*** Material for the task ***
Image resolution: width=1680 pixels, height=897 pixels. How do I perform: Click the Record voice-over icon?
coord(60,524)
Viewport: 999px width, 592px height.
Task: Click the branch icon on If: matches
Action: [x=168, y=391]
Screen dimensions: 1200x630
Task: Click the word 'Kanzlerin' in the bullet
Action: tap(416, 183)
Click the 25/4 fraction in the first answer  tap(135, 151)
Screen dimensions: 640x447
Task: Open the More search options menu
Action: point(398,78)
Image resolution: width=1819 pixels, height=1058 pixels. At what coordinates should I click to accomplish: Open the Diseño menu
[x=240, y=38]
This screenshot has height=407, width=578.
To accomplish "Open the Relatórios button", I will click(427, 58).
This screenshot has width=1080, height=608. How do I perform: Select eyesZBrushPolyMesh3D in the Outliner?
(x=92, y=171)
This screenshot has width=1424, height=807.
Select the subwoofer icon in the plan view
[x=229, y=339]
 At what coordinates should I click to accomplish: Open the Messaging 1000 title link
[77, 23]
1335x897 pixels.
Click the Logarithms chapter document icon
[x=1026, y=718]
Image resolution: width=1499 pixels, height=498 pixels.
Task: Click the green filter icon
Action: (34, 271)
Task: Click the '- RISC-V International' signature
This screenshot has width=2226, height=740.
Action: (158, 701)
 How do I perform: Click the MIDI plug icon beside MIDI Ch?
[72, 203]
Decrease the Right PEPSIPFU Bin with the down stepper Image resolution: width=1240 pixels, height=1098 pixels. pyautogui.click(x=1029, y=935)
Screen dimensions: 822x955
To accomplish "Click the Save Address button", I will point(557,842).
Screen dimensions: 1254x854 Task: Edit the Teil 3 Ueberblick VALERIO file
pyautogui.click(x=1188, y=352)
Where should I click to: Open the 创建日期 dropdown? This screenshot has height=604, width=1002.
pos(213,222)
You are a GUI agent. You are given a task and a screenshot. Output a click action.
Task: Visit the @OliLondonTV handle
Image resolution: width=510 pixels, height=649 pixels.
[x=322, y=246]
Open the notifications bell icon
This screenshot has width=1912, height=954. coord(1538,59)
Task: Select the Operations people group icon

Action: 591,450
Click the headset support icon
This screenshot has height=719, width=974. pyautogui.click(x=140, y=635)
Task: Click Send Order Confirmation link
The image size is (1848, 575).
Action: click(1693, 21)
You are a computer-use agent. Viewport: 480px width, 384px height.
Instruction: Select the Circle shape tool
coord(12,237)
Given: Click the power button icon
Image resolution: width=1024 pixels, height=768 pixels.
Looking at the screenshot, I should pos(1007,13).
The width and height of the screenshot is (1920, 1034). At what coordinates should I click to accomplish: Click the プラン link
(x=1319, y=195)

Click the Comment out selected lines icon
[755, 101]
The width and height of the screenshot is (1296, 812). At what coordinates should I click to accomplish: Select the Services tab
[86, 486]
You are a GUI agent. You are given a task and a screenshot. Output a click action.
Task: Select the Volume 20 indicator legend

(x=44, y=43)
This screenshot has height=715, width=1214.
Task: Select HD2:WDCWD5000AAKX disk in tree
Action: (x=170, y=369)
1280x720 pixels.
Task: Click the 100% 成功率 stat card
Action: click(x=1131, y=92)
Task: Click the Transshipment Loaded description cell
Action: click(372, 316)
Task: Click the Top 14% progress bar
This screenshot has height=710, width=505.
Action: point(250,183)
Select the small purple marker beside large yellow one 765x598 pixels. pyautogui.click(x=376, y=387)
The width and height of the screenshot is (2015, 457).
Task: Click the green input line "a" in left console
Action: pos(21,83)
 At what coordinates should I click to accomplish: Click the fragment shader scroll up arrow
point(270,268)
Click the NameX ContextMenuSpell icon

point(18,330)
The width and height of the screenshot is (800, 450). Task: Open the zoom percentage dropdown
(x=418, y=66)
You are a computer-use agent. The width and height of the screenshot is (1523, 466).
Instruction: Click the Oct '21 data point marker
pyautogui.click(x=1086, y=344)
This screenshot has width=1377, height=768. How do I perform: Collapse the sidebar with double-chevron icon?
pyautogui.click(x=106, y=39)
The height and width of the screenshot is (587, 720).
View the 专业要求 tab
*** End of Material for the task ***
● Problem requirements
Output each line of the data exactly as it stands above.

● Exercise result
Image resolution: width=1680 pixels, height=897 pixels. How do I perform: Click the Record voice-over icon?
coord(60,524)
Viewport: 999px width, 592px height.
Task: Click the branch icon on If: matches
Action: [x=168, y=391]
Screen dimensions: 1200x630
Task: Click the word 'Kanzlerin' in the bullet
Action: tap(416, 183)
Click the 25/4 fraction in the first answer  tap(135, 151)
Screen dimensions: 640x447
Task: Open the More search options menu
Action: point(398,78)
Image resolution: width=1819 pixels, height=1058 pixels. At what coordinates should I click to accomplish: Open the Diseño menu
[x=240, y=38]
This screenshot has height=407, width=578.
To accomplish "Open the Relatórios button", I will click(427, 58).
This screenshot has width=1080, height=608. How do I perform: Select eyesZBrushPolyMesh3D in the Outliner?
(x=92, y=171)
This screenshot has width=1424, height=807.
Select the subwoofer icon in the plan view
[x=229, y=339]
 At what coordinates should I click to accomplish: Open the Messaging 1000 title link
[77, 23]
1335x897 pixels.
Click the Logarithms chapter document icon
[x=1026, y=718]
Image resolution: width=1499 pixels, height=498 pixels.
Task: Click the green filter icon
Action: (34, 271)
Task: Click the '- RISC-V International' signature
This screenshot has width=2226, height=740.
Action: (158, 701)
 How do I perform: Click the MIDI plug icon beside MIDI Ch?
[72, 203]
Decrease the Right PEPSIPFU Bin with the down stepper Image resolution: width=1240 pixels, height=1098 pixels. pyautogui.click(x=1029, y=935)
Screen dimensions: 822x955
To accomplish "Click the Save Address button", I will point(557,842).
Screen dimensions: 1254x854 Task: Edit the Teil 3 Ueberblick VALERIO file
pyautogui.click(x=1188, y=352)
Where should I click to: Open the 创建日期 dropdown? This screenshot has height=604, width=1002.
pos(213,222)
You are a GUI agent. You are given a task and a screenshot. Output a click action.
Task: Visit the @OliLondonTV handle
Image resolution: width=510 pixels, height=649 pixels.
[x=322, y=246]
Open the notifications bell icon
This screenshot has width=1912, height=954. coord(1538,59)
Task: Select the Operations people group icon

Action: 591,450
Click the headset support icon
This screenshot has height=719, width=974. pyautogui.click(x=140, y=635)
Task: Click Send Order Confirmation link
The image size is (1848, 575).
Action: click(1693, 21)
You are a computer-use agent. Viewport: 480px width, 384px height.
Instruction: Select the Circle shape tool
coord(12,237)
Given: Click the power button icon
Image resolution: width=1024 pixels, height=768 pixels.
Looking at the screenshot, I should pos(1007,13).
The width and height of the screenshot is (1920, 1034). At what coordinates should I click to accomplish: Click the プラン link
(x=1319, y=195)

Click the Comment out selected lines icon
[755, 101]
The width and height of the screenshot is (1296, 812). At what coordinates should I click to accomplish: Select the Services tab
[86, 486]
You are a GUI agent. You are given a task and a screenshot. Output a click action.
Task: Select the Volume 20 indicator legend

(x=44, y=43)
This screenshot has height=715, width=1214.
Task: Select HD2:WDCWD5000AAKX disk in tree
Action: (x=170, y=369)
1280x720 pixels.
Task: Click the 100% 成功率 stat card
Action: click(x=1131, y=92)
Task: Click the Transshipment Loaded description cell
Action: click(372, 316)
Task: Click the Top 14% progress bar
This screenshot has height=710, width=505.
Action: point(250,183)
Select the small purple marker beside large yellow one 765x598 pixels. pyautogui.click(x=376, y=387)
The width and height of the screenshot is (2015, 457).
Task: Click the green input line "a" in left console
Action: pos(21,83)
 At what coordinates should I click to accomplish: Click the fragment shader scroll up arrow
point(270,268)
Click the NameX ContextMenuSpell icon

point(18,330)
The width and height of the screenshot is (800, 450). Task: Open the zoom percentage dropdown
(x=418, y=66)
You are a computer-use agent. The width and height of the screenshot is (1523, 466).
Instruction: Click the Oct '21 data point marker
pyautogui.click(x=1086, y=344)
This screenshot has width=1377, height=768. How do I perform: Collapse the sidebar with double-chevron icon?
pyautogui.click(x=106, y=39)
The height and width of the screenshot is (587, 720).
View the 专业要求 tab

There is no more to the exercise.